Fundamental economic changes needed to meet new carbon goals

New targets have big implications for households, businesses and the State

If the Government targets transport, this could require a scrappage scheme for up to 800,000 old diesel and petrol vehicles to be replaced by electric vehicles.

The huge economic implications for households, businesses and the State of the drive to cut greenhouse gas emissions are brought into sharp focus by the latest report from the Climate Change Advisory Council.

Its new targets for carbon reduction point towards hugely difficult political calls – not least how to pay for an additional up-front cost amounting to an estimated €5 billion per annum to achieve the green transition, much of it from the public purse.This is to pay for “transformational change” in the key sectors – industry, agriculture, transport, households and energy.Ministers must also decide how the carbon emission reduction targets are to be broken down between sectors – a hugely contentious process.

The scale of the challenge was underlined by recent figures showing that despite a shutdown in much of the economy in 2020, greenhouse gas emissions fell by only 3.6 per cent, just over half the 7 per cent annual fall which had been targeted in the Programme for Government.

The council has now tweaked the targets and said that an average annual reduction of 4.8 per cent in emissions is needed in the period 2021 to 2025 and 8.3 per cent on average each year from 2026 to 2030. With 2021 nearly over and strong growth likely to be pushing emissions up, this doesn’t give much real leeway – and the council underlines that investment and action is needed now to pay off in the later years.


The economic case for this rests on the massive, longer-term costs of not acting. As the council’s report points out, traditional economic cost/benefit analysis struggles to deal with this, given the huge, longer-term costs of failure.

The big question is how to decouple economic growth from rising carbon emissions – to make growth sustainable. This will require State resources to be redirected from other areas or taxes to be raised to pay the bills and compensate those worst-hit.

Agriculture and transport

Politically a key issue will now be how to spread the adjustments of the new national targets between different sectors. Doing less on agriculture, for example, would mean doing more in other areas like transport.

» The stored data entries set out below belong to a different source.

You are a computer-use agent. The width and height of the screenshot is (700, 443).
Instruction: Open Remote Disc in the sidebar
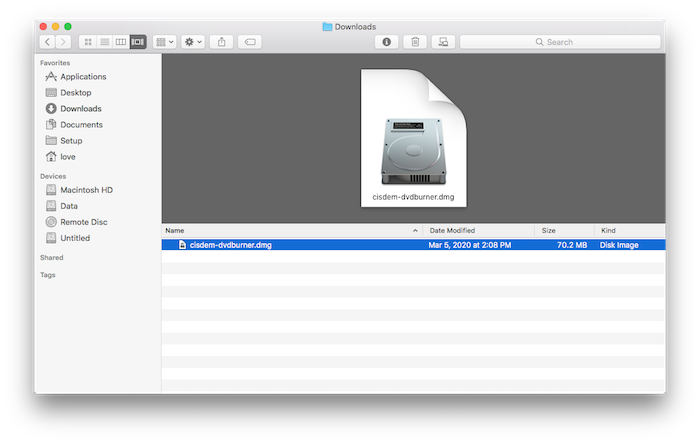coord(83,222)
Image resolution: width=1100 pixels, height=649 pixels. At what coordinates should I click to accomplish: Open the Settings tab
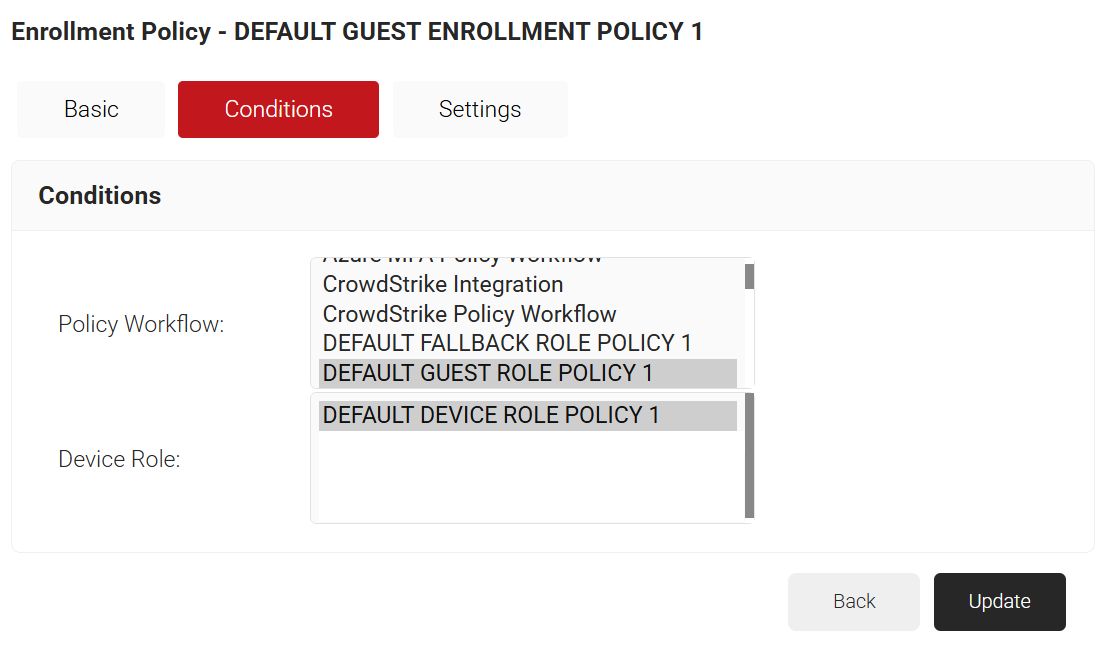point(480,109)
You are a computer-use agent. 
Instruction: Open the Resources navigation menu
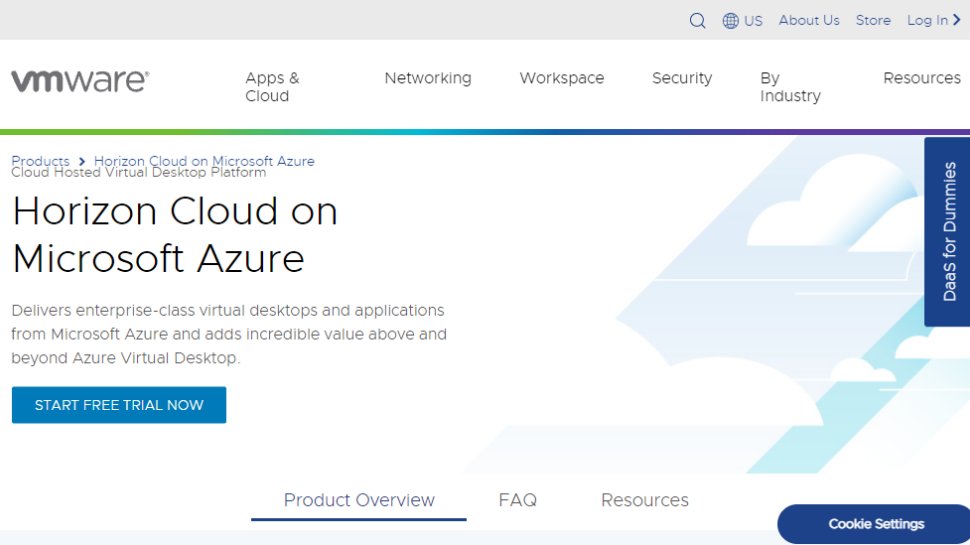pos(922,78)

The €5 billion a year estimate of additional up-front investment – to achieve the target of a 51 per cent emissions reduction by 2030 over 2018 levels – amounts to almost 2.5 per cent of annual national output.

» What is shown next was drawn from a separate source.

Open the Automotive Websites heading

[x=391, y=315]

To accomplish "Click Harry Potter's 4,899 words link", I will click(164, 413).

Not all this will come from the Government – but much of it will. Analysis by McKinsey consultants for the council suggested that up to half of the measures they examined for the low carbon transition to 2030 could have a standalone business case, due for example to fuel savings. These should be paid for by the private sector, the council says, but the others will require public subsidy. And here there are some big calls.

If, for example, the Government chooses to aim for a large part of the necessary transition to come from the transport sector, this could require a widescale scrappage scheme for up to 800,000 old diesel and petrol vehicles in the years ahead to be replaced by electric vehicles. A minimum of 600,000 electric cars and 130,000 vans would be needed by 2030, the report estimates but up to 1.5 million would be required if more emissions cuts are sought from transport.

Vehicle scrappage

Government subsidies would be needed for a scrappage scheme, particularly as many of the oldest vehicles are owned by less-well off households. Meanwhile, those owning older houses would require subsidies for expensive retrofitting projects – here the council believes a target of 600,000 households retrofitted may be needed by 2030, compared to the existing Government target of 500,000 homes. It would take many years for households to recoup the costs of a full retrofit – without State support, it just won’t happen.

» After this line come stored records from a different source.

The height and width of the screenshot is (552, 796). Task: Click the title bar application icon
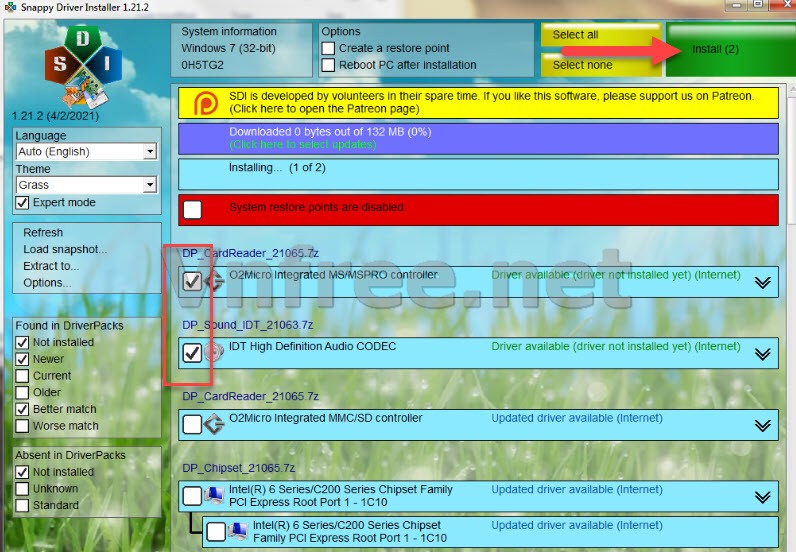(x=10, y=8)

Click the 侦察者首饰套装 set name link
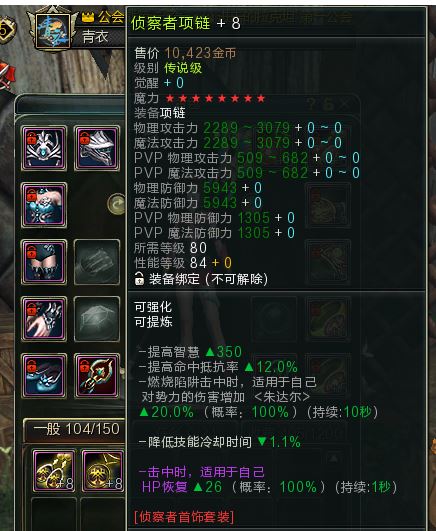click(184, 517)
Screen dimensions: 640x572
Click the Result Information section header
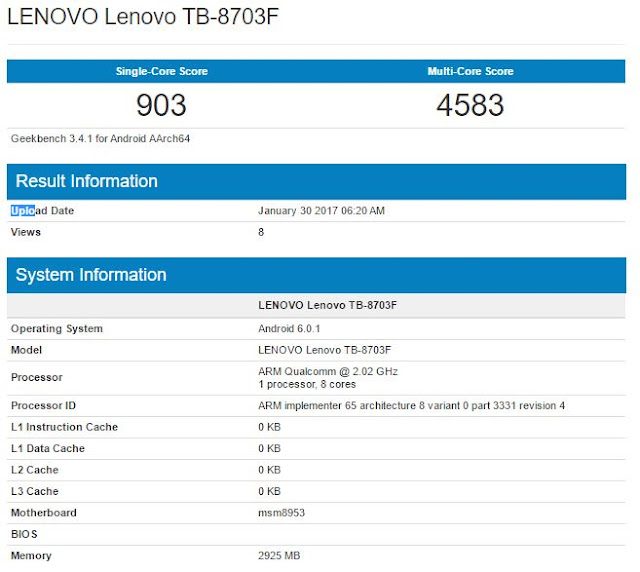85,181
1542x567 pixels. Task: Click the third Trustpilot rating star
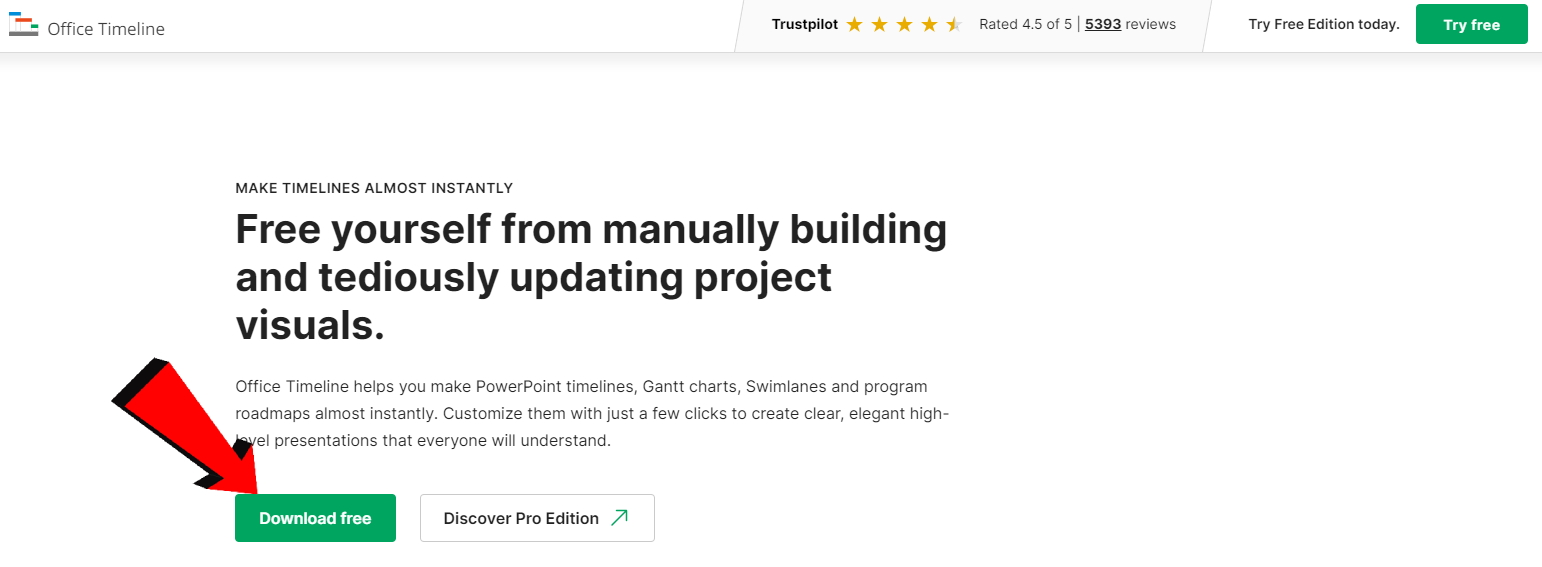pos(904,25)
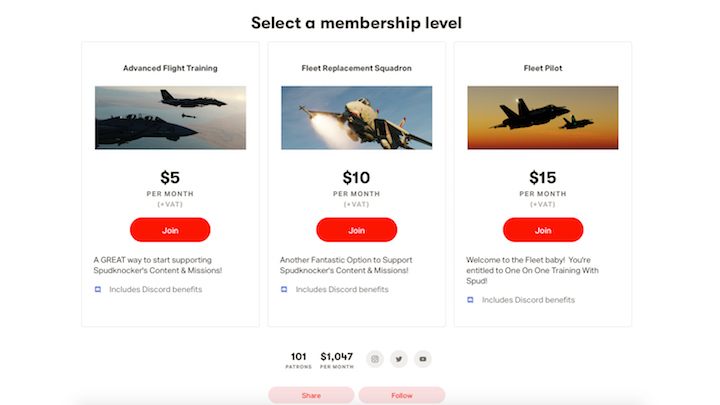Open the Fleet Pilot sunset jets image
The width and height of the screenshot is (720, 405).
[543, 118]
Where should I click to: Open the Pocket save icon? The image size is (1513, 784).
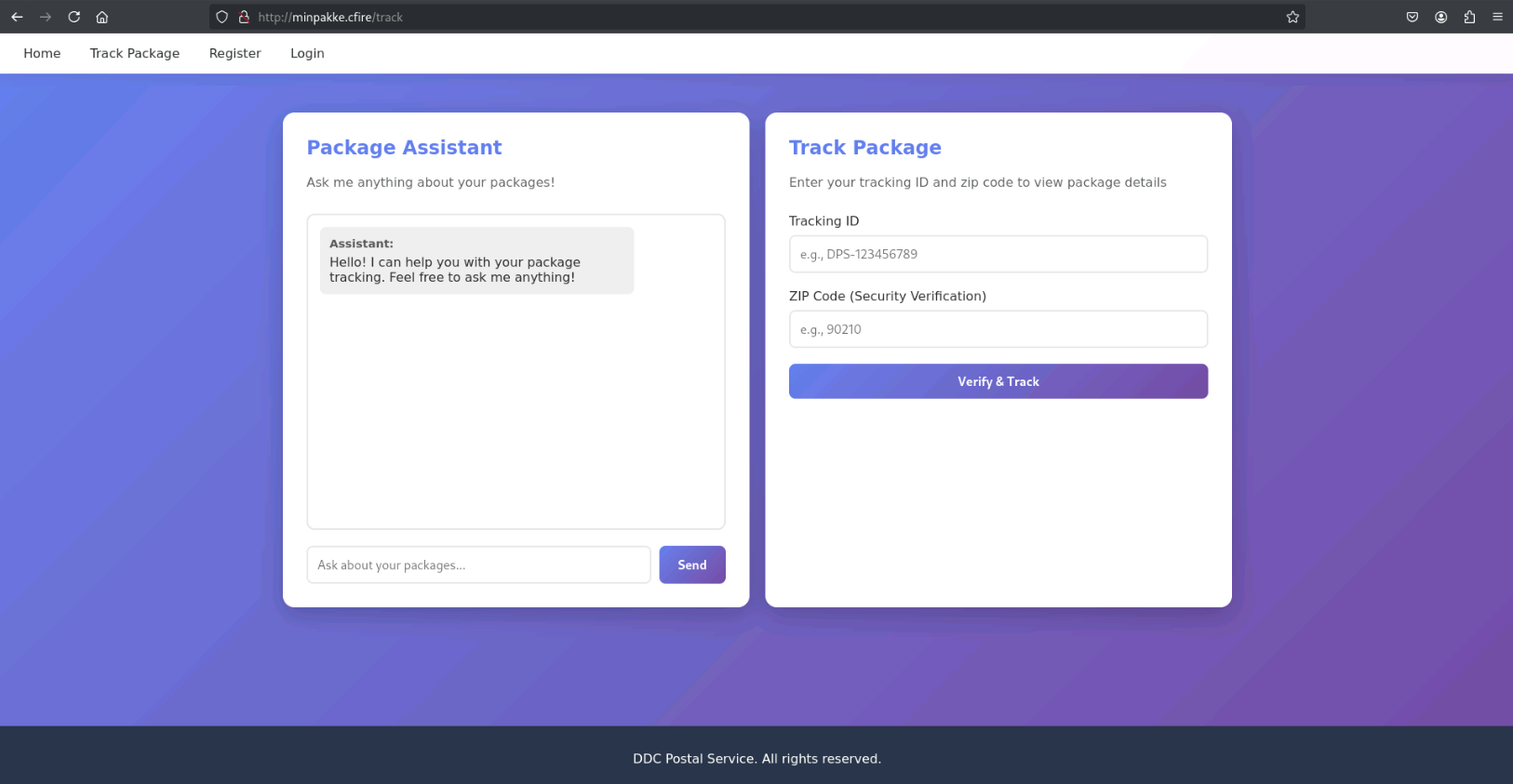click(x=1412, y=17)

The economic calculus of going green is not straightforward. In retrofitting, up to 40,000 new jobs could be created to do the work, along with more than 30,000 to make the required materials if this was done in Ireland. On the other side of the ledger, there could be losses of up to 13,000 agriculture and food jobs if this sector was required to make a 20 per cent emissions cut by 2030 and up to 45,000 for a 40 per cent cut.

Agriculture and food is possibly the clearest example of where climate goals run up against existing policy. Ireland has built up its dairy herd and industry in recent years, but the council finds that to meet more ambitious targets reductions in output levels will be needed. Technological improvements can help, it says, but more will be needed.

The job of Government now is to decide how the new targets will be met, assuming they are approved by the Oireachtas. Communicating the scale of what lies ahead is then a big challenge.